The investigators are not left on their own after graduation. Quarterly follow-up meetings are held to encourage and stay connected with alumni and to provide a support network.

Additionally, CLF has teamed up with Trusted Mentors, Inc., to offer each graduate a mentor for a year who “will be their cheerleader and who won’t judge them,” says Rouse. “That’s important when you’re trying to change your life, that you have someone who will walk with you and encourage you.”

Ryan says the participants “talk about the transformation from when they started the class and when they graduate.

“But they also tell us the people around them—their family, neighbors, friends—not only see the difference, but are themselves positively affected by the change that took place in that grad.”

The program “is work and dedication,” Wright admits. “But it’s not a hand out—it’s a hand up.”

‘We appreciate what they bring’

The “hand up” program has greatly expanded in recent years. From 2011-14, it was offered just once a year and was only held at the St. Vincent de Paul Food Pantry in Indianapolis.

“2015 is when we branched out into the different neighborhoods through the parishes,” says Rouse, 67, who is a member of St. Rita Parish in Indianapolis.

Two classes were offered in 2015, and four in 2016. In 2017, the classes were offered in nine locations.

“We had 94 grads in 2017,” says Rouse, noting that each class initially consists of 14-16 people, with a few unable to complete the course for various reasons. “For all of the years prior [the combined number of graduates] was less than what we had in 2017.”

In 2018, 11 classes will be offered by either a parish or grouping of parishes in Brazil, Brownsburg, Indianapolis and Plainfield.

Each CLF class costs about $7,500, says Rouse. The cost covers not only materials, but also a weekly stipend for each participant. The stipend helps with travel expenses and lets the participants “know we appreciate what they bring to the table,” she explains.

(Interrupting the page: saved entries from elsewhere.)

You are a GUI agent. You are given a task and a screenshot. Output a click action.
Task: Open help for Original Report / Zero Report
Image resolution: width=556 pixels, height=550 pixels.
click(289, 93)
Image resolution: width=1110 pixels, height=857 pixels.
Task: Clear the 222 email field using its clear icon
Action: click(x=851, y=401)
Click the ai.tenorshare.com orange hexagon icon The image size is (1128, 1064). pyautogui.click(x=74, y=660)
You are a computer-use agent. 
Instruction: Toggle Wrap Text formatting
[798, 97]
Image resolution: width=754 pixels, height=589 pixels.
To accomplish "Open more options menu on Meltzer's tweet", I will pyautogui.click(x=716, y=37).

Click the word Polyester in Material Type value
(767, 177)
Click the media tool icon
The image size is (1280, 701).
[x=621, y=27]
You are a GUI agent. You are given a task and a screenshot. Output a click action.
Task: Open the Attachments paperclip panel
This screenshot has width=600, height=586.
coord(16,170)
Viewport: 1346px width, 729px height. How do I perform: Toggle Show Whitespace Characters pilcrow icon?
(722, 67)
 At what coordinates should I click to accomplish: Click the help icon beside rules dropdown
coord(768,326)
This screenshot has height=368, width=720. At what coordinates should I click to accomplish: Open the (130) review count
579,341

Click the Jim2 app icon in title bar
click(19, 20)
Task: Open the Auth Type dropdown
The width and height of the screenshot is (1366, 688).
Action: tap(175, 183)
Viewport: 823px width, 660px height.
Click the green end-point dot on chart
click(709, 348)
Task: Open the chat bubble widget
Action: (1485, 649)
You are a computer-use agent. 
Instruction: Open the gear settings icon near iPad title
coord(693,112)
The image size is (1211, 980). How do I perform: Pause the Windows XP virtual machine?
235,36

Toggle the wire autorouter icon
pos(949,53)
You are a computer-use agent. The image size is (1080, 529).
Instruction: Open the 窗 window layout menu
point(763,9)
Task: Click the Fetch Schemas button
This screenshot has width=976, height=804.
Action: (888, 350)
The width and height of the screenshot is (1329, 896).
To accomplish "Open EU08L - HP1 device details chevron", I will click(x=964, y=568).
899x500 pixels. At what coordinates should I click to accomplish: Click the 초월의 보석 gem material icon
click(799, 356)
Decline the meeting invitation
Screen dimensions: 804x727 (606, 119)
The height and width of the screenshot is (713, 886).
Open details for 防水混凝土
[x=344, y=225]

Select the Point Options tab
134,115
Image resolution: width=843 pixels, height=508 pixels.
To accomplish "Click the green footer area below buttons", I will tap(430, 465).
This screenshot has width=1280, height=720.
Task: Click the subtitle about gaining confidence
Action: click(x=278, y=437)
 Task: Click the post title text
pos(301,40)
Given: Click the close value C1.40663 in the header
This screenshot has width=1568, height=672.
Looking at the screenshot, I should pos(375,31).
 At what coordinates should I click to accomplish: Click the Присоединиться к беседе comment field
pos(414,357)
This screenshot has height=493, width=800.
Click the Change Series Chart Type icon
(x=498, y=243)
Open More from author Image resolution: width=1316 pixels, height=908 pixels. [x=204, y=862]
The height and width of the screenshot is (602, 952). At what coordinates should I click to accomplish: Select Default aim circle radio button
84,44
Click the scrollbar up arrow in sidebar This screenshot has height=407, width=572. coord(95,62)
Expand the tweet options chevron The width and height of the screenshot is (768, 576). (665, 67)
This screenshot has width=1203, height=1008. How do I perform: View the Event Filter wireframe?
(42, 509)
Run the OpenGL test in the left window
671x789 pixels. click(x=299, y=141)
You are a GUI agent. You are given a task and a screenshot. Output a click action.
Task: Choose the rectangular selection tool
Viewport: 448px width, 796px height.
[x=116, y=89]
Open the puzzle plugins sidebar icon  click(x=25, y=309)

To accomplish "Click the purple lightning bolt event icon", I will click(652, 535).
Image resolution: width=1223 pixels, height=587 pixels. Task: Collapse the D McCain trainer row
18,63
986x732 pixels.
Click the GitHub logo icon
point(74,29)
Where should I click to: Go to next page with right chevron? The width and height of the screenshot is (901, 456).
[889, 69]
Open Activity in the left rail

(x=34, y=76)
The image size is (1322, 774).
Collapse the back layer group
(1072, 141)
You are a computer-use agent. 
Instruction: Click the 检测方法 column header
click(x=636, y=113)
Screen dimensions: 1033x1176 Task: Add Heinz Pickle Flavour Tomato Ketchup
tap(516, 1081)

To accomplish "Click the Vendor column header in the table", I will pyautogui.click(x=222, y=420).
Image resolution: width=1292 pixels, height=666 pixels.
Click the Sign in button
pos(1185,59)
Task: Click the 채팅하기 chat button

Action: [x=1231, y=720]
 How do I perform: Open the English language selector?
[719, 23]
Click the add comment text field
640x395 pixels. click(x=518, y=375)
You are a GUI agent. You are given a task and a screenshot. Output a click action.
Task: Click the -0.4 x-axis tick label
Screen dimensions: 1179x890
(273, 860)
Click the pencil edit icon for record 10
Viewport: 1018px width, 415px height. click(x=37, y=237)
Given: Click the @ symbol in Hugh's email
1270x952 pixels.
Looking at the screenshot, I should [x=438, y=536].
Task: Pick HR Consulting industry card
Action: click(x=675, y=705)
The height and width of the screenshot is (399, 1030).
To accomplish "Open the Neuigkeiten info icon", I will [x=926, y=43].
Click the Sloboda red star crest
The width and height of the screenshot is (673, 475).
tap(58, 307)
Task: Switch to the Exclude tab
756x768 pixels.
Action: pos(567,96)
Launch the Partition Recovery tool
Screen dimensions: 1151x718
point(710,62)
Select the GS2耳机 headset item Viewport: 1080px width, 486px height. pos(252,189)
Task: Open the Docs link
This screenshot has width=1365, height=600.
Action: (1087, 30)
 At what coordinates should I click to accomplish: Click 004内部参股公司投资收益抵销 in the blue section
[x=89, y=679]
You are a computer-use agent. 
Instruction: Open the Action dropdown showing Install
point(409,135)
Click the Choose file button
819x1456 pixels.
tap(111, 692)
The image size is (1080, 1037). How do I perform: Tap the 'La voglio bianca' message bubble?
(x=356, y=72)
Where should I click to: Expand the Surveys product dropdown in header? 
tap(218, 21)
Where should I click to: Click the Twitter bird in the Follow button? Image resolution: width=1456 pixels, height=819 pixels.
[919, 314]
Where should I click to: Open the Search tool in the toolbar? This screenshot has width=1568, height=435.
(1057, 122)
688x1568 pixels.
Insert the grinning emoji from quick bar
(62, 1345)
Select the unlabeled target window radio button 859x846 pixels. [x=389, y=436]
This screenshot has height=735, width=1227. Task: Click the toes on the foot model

One of the main sources of funding for the CLF program is SVdP’s Mission 27 Resale store in Indianapolis. The shop opened in the fall of 2016 to benefit CLF and the SVdP Food Pantry. It also serves as a possible source of employment for CLF graduates to help establish a job record, Rouse says, adding that six or seven alumni are currently employed at Mission 27.

One of those employees is Wright.

‘This was God’s plan’

Wright, a mother and grandmother, interviewed with Mission 27 two days before it opened in October 2016. She has been a full-time employee with the store from the start.

Wright’s job is full of variety.

“Some days, I’m on the dock” where donations are accepted, she says. “Some days, I’m sorting. Some days, I’m lifting furniture like He-Man. Some days, I open and close the store.”

But the one consistent component, she says, is that “I get to help people, and that’s the best job anyone could ever have. I try to do anything extra I can for anyone.”

Wright says she “can’t say enough good things about the [CLF] program.

“It brought me closer to God, even though they’re not there to make you religious. I started going back to church because of all the wonderful things I saw” being done through the program and St. Vincent de Paul.

“It changed my whole world and everybody that was in my class. … I love that I get to advocate for it now” by working at Mission 27 and occasionally helping with CLF orientation.

The program might have changed Wright’s life just a bit more than most graduates. The day she interviewed for the Mission 27 job, she met William “Bob” Potts, one of the construction workers preparing the Mission 27 store for its opening. The two will marry on April 8.

Both purchased their wedding attire at Mission 27. On April 18, the couple will sport their wedding wear in a fashion show fundraiser for the resale shop, donating the clothes back to be sold again.

“I’m excited about the opportunity not just to [model in the show], but to do it for St. Vincent de Paul,” Wright says. “Anything I can do to help them, to help promote Mission 27 or St. Vincent de Paul, is just a joy for me.”

Participating in CLF, working at Mission 27, meeting her fiancé—“This was God’s plan, and I couldn’t have done it any better myself,” says Wright. “I wholeheartedly believe it was his plan and his time. I just feel so blessed.”